Randazzo – L’Istituto Medi di Randazzo è stato promotore di un importante tavolo tecnico dal titolo “Viticoltura ed enologia dell’Etna alla luce delle novità formative” con l’obiettivo di presentare le finalità del nuovo indirizzo tecnico agrario con specializzazione in viticoltura ed enologia e promuovere un confronto con le diverse componenti che operano nel territorio al fine di creare una rete di collaborazione mediante un protocollo d’intesa.
“Questo nuovo percorso rappresenta una esigenza del territorio – sostiene la Prof.ssa Maria Francesca Miano Dirigente Scolastica dell’Istituto – in considerazione del fatto che la scuola si colloca nel cuore dell’area che ha visto negli ultimi anni una forte crescita e affermazione dei vini dell’Etna sul piano nazionale ed internazionale.
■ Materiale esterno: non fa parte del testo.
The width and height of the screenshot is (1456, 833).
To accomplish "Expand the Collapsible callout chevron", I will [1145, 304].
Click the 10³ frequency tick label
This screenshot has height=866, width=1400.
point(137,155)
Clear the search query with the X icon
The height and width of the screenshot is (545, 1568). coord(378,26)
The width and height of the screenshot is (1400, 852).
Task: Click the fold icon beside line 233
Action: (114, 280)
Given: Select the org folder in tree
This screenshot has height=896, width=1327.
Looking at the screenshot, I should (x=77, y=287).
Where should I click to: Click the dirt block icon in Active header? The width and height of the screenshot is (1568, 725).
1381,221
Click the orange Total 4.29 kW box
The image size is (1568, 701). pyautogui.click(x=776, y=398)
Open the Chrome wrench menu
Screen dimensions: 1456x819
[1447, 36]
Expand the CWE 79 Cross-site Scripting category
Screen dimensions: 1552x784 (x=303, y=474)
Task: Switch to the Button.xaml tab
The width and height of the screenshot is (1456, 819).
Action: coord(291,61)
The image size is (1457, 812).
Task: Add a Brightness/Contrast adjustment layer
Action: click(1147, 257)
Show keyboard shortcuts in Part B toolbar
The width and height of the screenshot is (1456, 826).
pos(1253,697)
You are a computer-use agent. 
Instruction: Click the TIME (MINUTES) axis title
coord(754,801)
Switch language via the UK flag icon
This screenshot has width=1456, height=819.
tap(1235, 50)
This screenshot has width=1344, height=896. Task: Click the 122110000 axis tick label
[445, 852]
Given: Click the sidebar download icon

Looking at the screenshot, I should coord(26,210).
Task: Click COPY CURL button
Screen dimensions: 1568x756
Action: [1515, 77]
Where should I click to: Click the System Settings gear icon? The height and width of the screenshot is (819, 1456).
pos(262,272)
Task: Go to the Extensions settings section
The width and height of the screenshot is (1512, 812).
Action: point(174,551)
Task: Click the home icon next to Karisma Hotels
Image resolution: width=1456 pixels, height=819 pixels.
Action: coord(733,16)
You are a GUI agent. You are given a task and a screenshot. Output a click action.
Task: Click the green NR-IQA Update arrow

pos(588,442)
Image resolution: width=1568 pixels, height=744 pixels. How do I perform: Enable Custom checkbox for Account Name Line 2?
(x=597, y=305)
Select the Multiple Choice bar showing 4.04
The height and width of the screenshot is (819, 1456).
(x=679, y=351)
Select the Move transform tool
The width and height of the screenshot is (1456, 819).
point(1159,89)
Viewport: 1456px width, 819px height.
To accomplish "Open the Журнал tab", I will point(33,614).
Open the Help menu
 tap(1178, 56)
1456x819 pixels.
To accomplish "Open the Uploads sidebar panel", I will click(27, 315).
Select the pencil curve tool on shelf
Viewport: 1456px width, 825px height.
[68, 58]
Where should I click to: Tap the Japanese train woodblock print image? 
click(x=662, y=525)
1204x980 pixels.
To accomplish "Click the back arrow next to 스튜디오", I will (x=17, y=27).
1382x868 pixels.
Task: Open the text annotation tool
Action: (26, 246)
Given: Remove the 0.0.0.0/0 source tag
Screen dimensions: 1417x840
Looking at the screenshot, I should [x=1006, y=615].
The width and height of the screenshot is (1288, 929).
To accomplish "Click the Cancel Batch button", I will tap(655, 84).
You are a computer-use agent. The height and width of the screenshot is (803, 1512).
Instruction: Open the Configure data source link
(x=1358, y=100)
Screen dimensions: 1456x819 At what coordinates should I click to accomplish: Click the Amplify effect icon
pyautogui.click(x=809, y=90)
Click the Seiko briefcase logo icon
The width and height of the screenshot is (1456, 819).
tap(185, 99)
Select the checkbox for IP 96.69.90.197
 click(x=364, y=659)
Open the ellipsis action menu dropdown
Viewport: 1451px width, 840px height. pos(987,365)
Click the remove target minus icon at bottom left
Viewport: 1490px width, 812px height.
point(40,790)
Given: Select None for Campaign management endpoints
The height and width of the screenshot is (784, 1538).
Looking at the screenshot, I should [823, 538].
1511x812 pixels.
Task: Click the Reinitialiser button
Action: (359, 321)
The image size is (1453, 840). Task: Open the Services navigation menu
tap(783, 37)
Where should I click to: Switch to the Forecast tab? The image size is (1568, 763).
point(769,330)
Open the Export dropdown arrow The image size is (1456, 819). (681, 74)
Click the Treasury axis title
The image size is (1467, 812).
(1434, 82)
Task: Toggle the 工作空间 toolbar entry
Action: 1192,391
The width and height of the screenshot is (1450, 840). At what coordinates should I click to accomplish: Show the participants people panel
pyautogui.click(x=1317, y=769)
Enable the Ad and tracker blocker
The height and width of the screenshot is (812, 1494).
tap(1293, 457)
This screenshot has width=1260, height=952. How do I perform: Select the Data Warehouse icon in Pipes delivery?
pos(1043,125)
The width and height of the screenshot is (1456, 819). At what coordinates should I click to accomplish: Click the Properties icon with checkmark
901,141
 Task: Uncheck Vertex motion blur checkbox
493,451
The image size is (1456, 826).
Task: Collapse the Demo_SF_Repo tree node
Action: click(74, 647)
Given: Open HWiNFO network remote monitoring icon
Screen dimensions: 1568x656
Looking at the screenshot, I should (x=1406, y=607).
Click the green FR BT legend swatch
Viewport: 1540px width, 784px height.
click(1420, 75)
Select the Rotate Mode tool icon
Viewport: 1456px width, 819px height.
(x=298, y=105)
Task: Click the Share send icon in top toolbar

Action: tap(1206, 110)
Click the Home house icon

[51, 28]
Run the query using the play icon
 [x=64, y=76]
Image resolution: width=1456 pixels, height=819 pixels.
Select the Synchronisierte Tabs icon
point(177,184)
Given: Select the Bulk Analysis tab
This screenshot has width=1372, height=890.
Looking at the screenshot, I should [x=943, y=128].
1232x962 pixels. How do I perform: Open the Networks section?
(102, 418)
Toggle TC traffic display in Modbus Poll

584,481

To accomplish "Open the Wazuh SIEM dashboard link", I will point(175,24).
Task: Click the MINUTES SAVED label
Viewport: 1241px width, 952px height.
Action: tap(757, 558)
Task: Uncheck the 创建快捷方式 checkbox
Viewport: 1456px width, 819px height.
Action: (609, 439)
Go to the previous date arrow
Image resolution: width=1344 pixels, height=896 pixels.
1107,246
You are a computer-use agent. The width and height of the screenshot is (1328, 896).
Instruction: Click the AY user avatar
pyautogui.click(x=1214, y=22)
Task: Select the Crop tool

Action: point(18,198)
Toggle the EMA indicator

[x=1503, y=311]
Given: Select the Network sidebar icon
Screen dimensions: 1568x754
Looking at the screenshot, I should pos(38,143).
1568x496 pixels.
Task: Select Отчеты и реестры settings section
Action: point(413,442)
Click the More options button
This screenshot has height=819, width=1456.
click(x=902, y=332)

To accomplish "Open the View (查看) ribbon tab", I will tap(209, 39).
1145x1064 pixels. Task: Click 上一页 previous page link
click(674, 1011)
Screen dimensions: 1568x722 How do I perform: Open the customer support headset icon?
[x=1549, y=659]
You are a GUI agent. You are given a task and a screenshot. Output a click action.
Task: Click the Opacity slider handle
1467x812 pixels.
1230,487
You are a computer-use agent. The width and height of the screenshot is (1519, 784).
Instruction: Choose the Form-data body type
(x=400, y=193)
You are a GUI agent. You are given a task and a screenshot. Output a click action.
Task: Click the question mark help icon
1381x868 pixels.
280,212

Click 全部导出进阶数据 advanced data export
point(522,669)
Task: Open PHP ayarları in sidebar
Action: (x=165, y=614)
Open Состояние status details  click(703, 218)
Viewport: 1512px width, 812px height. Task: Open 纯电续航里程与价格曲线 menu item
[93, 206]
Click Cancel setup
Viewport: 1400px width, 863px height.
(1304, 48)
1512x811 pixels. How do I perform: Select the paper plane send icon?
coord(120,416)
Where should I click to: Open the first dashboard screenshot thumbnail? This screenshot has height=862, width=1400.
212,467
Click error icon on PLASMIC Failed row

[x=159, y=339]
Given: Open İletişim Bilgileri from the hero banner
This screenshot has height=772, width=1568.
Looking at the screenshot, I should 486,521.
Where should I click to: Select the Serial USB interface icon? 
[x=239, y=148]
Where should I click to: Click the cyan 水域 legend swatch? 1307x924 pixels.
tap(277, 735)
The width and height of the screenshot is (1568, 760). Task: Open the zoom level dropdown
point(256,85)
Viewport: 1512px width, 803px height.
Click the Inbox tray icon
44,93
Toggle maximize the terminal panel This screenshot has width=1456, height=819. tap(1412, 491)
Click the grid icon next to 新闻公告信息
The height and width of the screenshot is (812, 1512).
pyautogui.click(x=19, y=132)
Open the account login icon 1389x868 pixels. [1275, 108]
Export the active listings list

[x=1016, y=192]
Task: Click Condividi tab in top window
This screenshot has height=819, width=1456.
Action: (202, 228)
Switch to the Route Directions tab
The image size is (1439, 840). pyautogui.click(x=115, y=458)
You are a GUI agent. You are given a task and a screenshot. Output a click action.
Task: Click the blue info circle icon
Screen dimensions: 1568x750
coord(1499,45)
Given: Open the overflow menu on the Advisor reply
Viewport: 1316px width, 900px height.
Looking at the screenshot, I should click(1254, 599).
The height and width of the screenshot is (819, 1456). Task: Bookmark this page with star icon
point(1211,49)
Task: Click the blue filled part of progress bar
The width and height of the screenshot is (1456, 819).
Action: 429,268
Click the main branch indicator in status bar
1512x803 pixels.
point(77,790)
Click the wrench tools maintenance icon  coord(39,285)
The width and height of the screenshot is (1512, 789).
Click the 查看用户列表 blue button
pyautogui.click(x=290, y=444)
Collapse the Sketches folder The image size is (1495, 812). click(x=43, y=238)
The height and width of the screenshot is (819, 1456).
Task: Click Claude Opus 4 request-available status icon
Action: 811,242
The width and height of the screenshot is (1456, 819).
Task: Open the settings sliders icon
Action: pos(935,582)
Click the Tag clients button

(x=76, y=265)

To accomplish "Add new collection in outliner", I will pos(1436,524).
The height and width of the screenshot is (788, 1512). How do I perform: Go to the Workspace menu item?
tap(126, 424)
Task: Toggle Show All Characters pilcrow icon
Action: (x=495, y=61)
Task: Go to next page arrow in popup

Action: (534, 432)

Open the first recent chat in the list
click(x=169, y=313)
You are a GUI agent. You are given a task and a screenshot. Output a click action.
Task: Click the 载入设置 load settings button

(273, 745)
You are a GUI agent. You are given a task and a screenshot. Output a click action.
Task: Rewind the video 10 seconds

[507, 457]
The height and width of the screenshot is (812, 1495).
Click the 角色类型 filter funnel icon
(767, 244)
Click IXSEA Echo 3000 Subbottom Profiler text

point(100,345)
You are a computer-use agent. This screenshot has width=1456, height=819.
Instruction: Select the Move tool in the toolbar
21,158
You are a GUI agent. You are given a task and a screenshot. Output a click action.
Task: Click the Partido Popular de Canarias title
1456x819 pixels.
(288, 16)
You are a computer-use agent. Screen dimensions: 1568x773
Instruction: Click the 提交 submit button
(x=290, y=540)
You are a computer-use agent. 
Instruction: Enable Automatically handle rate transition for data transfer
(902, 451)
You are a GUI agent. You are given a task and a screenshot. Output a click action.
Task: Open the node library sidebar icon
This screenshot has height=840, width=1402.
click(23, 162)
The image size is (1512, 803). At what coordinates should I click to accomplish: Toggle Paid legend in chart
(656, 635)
Tale indirizzo, inoltre, va ad arricchire i diversi percorsi di studio già esistenti come l’alberghiero, il professionale agrario, il tecnico turistico e marketing, il liceo linguistico e classico, fortemente attinenti alla vocazione agricola, turistica ed enogastronomica del nostro territorio.”
L’evento ha visto la partecipazione, oltre che sindaci del comune di Randazzo, S. Domenica Vittoria, Malvagna e Moio Alcantara, dei rappresentanti di alcune importanti aziende vitivinicole, della Prof.ssa Elisabetta Nicolosi, del Dipartimento di Alimentazione e Ambiente dell’Università di Catania, dell’enologo Pietro di Giovanni, Presidente dell’enoteca regionale di Castiglione di Sicilia e del dott. Giovanni Raiti, Funzionario Dirigente dell’Unità Ispettorato Agrario del comprensorio Francavilla di Sicilia.
Tutti i partecipanti all’incontro ritengono lodevole l’iniziativa del Medi e concordano sulla necessità di fare sinergia per poter formare i giovani con professionalità, dando loro la possibilità di trovare lavoro nella terra in cui vivono dalle notevoli potenzialità ancora inespresse.